The Soldier gives a dry, considering smile-not-a-smile at the lift of his brows. It's the kind of expression that is agreeable, but reluctantly so. "I guess it is."

She rises from her seat after that, but turns around when he speaks. She doesn't visibly react to his apologetic sort of reply, though her expression continues to be peaceable. But his offer garners a small nod. "I'll keep that in mind." She considers him a moment. Then she smiles briefly. "You know, I can't look at you once without being thrown," she says. "I keep hoping you're him. But--I'm glad you're here, too." She raises a hand to his shoulder, but it stops halfway as she reconsiders and pulls it back. Why now, and not less than a minute before? Who knows. She simply gives him another nod, and would begin to head for the hallway.

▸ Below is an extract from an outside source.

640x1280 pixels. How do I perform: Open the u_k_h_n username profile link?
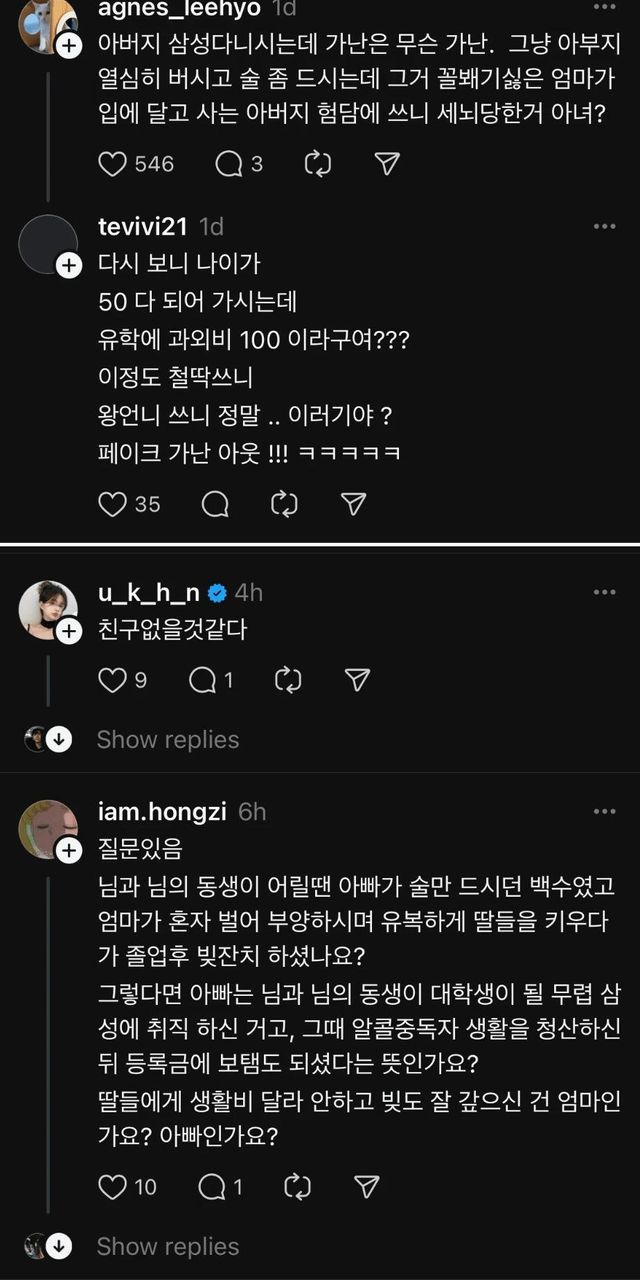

The Scholar watches the Soldier get up, remaining where he is on the couch. Probably he intends to continue reading the book. He seems to go through several possible responses and discard them before settling on one. "Thank you. Though I can't wish this," his eyes flit around the room, come back to the Soldier, "on anyone, it is good to see you." To know that she's not one of the people whose status is unknown and uncertain, he means.

He responds to her aborted touch with a smile, private smile of understanding, and nods as well. "Sleep well," he says, pulling the large book back into his lap.